## Exercise directions
Rewrite the lines of the records below as a JSON list of strings, one string per line, leaving out any blank lines.

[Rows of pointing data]

>> START

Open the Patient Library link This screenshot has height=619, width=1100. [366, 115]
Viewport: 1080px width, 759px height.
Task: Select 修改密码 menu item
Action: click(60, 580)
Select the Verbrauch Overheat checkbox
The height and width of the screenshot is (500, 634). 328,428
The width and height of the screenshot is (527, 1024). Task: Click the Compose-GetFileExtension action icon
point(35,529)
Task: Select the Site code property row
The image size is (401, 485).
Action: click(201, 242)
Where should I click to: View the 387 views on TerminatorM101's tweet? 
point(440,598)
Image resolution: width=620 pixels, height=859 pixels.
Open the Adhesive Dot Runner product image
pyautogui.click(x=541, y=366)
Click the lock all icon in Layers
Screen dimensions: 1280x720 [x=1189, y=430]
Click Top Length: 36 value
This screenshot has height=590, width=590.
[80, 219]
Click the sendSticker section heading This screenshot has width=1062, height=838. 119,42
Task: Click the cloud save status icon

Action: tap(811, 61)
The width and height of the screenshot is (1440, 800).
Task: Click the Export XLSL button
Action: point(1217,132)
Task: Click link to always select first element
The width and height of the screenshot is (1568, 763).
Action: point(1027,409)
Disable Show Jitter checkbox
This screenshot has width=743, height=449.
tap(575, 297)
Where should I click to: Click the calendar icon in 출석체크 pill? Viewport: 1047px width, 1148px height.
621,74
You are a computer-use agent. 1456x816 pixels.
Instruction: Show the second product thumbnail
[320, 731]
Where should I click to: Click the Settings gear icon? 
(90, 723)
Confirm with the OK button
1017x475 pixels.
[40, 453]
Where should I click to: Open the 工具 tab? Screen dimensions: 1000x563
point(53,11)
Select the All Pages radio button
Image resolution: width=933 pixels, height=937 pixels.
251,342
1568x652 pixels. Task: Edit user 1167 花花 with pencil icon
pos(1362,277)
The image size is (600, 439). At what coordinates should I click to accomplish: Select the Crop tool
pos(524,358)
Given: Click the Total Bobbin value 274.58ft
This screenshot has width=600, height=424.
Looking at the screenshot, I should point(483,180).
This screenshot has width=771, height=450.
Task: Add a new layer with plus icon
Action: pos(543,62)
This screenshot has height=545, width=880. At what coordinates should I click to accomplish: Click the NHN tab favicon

>> END

## Written response
[
  "Open the Patient Library link This screenshot has height=619, width=1100. [366, 115]",
  "Viewport: 1080px width, 759px height.",
  "Task: Select 修改密码 menu item",
  "Action: click(60, 580)",
  "Select the Verbrauch Overheat checkbox",
  "The height and width of the screenshot is (500, 634). 328,428",
  "The width and height of the screenshot is (527, 1024). Task: Click the Compose-GetFileExtension action icon",
  "point(35,529)",
  "Task: Select the Site code property row",
  "The image size is (401, 485).",
  "Action: click(201, 242)",
  "Where should I click to: View the 387 views on TerminatorM101's tweet? ",
  "point(440,598)",
  "Image resolution: width=620 pixels, height=859 pixels.",
  "Open the Adhesive Dot Runner product image",
  "pyautogui.click(x=541, y=366)",
  "Click the lock all icon in Layers",
  "Screen dimensions: 1280x720 [x=1189, y=430]",
  "Click Top Length: 36 value",
  "This screenshot has height=590, width=590.",
  "[80, 219]",
  "Click the sendSticker section heading This screenshot has width=1062, height=838. 119,42",
  "Task: Click the cloud save status icon",
  "Action: tap(811, 61)",
  "The width and height of the screenshot is (1440, 800).",
  "Task: Click the Export XLSL button",
  "Action: point(1217,132)",
  "Task: Click link to always select first element",
  "The width and height of the screenshot is (1568, 763).",
  "Action: point(1027,409)",
  "Disable Show Jitter checkbox",
  "This screenshot has width=743, height=449.",
  "tap(575, 297)",
  "Where should I click to: Click the calendar icon in 출석체크 pill? Viewport: 1047px width, 1148px height.",
  "621,74",
  "You are a computer-use agent. 1456x816 pixels.",
  "Instruction: Show the second product thumbnail",
  "[320, 731]",
  "Where should I click to: Click the Settings gear icon? ",
  "(90, 723)",
  "Confirm with the OK button",
  "1017x475 pixels.",
  "[40, 453]",
  "Where should I click to: Open the 工具 tab? Screen dimensions: 1000x563",
  "point(53,11)",
  "Select the All Pages radio button",
  "Image resolution: width=933 pixels, height=937 pixels.",
  "251,342",
  "1568x652 pixels. Task: Edit user 1167 花花 with pencil icon",
  "pos(1362,277)",
  "The image size is (600, 439). At what coordinates should I click to accomplish: Select the Crop tool",
  "pos(524,358)",
  "Given: Click the Total Bobbin value 274.58ft",
  "This screenshot has width=600, height=424.",
  "Looking at the screenshot, I should point(483,180).",
  "This screenshot has width=771, height=450.",
  "Task: Add a new layer with plus icon",
  "Action: pos(543,62)",
  "This screenshot has height=545, width=880. At what coordinates should I click to accomplish: Click the NHN tab favicon"
]